> [EXERCISE AIM]: Starting at the line below holding "Task: Click the Administrator" and stopping at the line holding "Click the UGO service search input field", print every line exactly, both ends included, and leave the rest out.

┌─ INFORMATION PROVIDED

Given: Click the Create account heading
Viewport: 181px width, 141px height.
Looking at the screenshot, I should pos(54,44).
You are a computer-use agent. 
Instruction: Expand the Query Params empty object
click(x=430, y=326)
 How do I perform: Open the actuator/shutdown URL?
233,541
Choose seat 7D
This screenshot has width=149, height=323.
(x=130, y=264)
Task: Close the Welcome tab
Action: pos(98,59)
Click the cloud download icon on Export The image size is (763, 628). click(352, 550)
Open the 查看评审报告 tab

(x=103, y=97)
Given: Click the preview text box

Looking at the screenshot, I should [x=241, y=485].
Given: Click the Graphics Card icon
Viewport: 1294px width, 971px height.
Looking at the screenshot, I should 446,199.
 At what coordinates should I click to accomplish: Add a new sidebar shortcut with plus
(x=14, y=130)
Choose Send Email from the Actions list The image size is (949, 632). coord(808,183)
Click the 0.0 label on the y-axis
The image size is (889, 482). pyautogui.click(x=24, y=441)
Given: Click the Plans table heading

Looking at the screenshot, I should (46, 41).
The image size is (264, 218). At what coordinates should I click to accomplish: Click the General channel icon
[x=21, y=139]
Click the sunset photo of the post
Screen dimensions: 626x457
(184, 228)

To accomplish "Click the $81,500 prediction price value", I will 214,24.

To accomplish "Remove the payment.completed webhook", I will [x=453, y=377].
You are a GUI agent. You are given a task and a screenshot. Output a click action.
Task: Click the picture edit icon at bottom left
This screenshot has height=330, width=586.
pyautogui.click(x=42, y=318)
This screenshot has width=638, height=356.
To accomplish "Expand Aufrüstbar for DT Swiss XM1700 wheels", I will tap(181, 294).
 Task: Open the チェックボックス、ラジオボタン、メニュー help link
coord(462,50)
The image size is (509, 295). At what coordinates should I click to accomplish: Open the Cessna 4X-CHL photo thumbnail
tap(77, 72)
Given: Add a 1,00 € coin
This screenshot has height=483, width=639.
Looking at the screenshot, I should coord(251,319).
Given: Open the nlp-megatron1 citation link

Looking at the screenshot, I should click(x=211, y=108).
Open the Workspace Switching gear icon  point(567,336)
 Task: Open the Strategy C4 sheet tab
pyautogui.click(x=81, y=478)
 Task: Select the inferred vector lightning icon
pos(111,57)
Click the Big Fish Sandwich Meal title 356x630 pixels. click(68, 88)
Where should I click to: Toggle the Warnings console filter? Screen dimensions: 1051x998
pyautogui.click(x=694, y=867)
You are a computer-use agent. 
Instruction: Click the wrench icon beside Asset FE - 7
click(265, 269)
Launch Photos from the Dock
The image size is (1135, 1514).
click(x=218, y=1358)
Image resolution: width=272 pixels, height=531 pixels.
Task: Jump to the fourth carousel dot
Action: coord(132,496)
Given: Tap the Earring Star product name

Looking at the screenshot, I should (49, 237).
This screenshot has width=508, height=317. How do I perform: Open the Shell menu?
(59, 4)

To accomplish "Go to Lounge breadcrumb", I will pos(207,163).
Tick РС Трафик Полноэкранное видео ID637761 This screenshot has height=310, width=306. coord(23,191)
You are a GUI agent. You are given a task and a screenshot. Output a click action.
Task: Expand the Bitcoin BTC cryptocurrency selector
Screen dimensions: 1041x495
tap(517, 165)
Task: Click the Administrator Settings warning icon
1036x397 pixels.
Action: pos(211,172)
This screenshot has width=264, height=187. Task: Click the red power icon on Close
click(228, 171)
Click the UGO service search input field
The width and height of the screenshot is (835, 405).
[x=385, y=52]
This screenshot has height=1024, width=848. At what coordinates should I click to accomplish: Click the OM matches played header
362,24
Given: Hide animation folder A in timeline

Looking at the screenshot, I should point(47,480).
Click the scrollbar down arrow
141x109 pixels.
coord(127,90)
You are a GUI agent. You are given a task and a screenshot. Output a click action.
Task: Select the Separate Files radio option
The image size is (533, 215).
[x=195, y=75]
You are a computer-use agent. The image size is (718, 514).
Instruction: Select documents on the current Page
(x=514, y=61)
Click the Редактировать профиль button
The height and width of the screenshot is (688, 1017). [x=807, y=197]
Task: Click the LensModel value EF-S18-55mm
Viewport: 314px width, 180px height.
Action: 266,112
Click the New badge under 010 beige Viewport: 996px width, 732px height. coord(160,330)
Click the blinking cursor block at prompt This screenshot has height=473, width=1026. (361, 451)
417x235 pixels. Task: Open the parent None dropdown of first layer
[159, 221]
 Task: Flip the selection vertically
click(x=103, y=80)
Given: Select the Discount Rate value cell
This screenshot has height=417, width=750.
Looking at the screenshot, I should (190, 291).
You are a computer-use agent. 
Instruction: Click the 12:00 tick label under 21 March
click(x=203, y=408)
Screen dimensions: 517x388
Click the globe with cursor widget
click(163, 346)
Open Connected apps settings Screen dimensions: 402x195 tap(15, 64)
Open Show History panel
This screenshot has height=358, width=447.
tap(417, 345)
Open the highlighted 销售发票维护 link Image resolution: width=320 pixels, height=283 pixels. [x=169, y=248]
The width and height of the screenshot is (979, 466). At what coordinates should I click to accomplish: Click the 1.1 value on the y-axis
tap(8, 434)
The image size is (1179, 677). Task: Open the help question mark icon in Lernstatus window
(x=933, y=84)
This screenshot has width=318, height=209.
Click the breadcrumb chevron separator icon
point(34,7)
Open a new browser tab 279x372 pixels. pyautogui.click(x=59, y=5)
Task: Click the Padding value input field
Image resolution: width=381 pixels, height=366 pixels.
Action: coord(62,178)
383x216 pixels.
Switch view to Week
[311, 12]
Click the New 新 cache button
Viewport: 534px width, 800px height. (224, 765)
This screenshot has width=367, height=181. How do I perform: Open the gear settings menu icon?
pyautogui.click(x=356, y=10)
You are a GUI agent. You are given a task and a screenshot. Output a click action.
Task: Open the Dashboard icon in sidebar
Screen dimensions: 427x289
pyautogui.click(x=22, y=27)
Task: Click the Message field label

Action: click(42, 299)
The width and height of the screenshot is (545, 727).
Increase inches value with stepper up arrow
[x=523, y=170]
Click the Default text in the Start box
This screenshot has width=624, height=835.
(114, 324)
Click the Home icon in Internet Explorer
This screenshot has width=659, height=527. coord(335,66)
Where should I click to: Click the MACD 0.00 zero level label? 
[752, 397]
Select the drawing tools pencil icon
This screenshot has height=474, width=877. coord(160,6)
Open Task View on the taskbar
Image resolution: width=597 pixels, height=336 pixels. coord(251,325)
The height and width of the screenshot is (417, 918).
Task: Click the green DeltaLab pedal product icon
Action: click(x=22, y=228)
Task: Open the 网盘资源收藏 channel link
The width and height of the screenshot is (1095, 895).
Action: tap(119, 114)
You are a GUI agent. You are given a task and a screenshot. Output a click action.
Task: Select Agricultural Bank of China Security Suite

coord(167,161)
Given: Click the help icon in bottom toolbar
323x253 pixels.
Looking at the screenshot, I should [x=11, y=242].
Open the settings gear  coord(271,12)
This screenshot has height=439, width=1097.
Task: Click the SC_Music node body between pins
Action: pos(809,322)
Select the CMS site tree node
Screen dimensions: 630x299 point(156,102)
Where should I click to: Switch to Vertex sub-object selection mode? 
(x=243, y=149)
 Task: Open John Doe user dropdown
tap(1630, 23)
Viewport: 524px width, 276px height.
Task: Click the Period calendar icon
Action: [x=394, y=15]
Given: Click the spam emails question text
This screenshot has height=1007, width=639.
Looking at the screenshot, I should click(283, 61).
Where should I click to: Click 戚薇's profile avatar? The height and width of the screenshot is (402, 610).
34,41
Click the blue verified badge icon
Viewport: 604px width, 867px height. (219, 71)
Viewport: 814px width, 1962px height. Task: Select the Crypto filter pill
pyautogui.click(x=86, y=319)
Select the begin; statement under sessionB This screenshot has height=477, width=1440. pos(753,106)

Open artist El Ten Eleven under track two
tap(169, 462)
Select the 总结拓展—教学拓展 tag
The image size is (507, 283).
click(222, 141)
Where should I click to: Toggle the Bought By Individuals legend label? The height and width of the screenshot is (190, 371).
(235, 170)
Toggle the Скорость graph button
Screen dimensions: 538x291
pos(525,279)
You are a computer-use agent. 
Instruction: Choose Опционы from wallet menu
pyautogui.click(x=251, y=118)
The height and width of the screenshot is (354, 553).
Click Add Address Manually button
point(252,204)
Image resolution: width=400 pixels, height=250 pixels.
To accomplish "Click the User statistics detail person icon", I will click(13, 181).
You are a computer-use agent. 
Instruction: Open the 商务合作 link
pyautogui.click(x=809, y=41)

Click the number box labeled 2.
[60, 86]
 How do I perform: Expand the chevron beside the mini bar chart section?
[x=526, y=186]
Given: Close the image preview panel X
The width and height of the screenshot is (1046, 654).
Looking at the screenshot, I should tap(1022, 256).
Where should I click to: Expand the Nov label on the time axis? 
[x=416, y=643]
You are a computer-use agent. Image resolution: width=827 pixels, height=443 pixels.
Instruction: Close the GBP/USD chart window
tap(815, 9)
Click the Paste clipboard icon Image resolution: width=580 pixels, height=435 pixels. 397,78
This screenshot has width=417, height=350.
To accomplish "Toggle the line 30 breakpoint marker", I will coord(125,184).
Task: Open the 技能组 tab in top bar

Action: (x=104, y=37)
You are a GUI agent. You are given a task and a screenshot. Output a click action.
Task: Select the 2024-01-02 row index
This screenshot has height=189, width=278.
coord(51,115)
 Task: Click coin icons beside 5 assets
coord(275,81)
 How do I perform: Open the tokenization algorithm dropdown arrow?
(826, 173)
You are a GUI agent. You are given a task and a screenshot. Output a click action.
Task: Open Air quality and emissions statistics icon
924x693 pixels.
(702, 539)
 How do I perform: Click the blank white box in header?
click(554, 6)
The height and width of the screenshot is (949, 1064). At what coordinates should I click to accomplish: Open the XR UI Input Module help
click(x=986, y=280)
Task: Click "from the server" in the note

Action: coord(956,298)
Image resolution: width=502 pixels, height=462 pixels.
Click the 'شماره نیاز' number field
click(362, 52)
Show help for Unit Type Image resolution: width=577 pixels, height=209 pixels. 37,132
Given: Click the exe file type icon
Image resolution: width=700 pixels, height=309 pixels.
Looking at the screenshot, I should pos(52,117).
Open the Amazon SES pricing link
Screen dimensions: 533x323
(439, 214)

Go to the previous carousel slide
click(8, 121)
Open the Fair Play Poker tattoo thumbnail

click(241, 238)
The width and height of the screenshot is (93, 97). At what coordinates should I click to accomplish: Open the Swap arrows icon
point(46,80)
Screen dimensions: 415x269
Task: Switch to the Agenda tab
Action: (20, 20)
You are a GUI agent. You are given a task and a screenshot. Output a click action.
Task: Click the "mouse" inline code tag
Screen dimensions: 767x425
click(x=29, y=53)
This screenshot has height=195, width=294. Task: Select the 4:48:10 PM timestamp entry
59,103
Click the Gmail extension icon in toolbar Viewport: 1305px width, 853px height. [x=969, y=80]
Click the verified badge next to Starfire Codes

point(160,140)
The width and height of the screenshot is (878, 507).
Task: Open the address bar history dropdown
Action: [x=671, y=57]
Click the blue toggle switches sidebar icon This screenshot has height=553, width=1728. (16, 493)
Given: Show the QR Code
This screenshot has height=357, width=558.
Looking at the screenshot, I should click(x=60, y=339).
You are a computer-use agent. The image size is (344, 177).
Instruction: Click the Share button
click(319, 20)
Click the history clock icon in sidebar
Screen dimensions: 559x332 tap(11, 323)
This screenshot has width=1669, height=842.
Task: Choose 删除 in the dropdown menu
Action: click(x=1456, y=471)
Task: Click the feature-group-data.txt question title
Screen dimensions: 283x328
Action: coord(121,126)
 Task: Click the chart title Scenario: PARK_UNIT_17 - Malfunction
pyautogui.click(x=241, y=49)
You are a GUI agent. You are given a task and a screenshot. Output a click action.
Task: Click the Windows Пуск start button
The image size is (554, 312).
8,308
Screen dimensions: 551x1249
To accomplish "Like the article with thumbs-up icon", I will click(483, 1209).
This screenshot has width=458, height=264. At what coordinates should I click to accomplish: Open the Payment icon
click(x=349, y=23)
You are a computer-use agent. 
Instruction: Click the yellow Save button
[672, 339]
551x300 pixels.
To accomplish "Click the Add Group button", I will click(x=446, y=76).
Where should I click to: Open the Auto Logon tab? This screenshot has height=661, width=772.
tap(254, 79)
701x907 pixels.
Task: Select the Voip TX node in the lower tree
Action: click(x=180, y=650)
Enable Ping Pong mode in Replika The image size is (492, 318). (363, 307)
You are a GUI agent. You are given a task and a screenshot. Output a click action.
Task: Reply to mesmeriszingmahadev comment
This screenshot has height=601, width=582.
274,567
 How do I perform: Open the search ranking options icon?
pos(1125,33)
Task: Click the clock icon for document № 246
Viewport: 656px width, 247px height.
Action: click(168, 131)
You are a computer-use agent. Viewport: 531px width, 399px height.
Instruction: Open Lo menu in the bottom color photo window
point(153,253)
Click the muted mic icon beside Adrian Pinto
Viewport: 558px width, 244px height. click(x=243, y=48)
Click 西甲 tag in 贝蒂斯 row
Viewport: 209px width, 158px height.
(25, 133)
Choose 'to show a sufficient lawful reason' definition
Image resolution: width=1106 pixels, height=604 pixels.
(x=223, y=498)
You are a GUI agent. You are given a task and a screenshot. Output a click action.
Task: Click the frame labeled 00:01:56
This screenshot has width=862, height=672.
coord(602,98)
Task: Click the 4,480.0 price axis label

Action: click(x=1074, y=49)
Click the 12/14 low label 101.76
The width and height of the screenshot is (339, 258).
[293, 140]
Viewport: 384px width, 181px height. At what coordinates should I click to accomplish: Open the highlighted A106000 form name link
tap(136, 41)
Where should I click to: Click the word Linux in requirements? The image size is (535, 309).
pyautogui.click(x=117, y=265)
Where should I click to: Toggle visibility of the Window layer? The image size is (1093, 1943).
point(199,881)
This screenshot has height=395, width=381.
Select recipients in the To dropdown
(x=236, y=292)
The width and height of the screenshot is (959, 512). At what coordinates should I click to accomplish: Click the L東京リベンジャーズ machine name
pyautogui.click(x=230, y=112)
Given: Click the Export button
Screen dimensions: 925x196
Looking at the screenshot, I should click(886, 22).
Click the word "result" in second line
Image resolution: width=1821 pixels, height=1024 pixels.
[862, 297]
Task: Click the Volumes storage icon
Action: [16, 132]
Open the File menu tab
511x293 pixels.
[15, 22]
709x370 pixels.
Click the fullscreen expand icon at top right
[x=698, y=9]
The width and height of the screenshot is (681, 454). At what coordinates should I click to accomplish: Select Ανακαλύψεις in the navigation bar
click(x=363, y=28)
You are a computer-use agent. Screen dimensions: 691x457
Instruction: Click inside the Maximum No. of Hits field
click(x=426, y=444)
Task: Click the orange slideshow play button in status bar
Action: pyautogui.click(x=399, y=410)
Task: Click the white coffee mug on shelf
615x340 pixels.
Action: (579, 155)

└─

> [YOUR SOLUTION]:
Task: Click the Administrator Settings warning icon
1036x397 pixels.
Action: pos(211,172)
This screenshot has width=264, height=187. Task: Click the red power icon on Close
click(228, 171)
Click the UGO service search input field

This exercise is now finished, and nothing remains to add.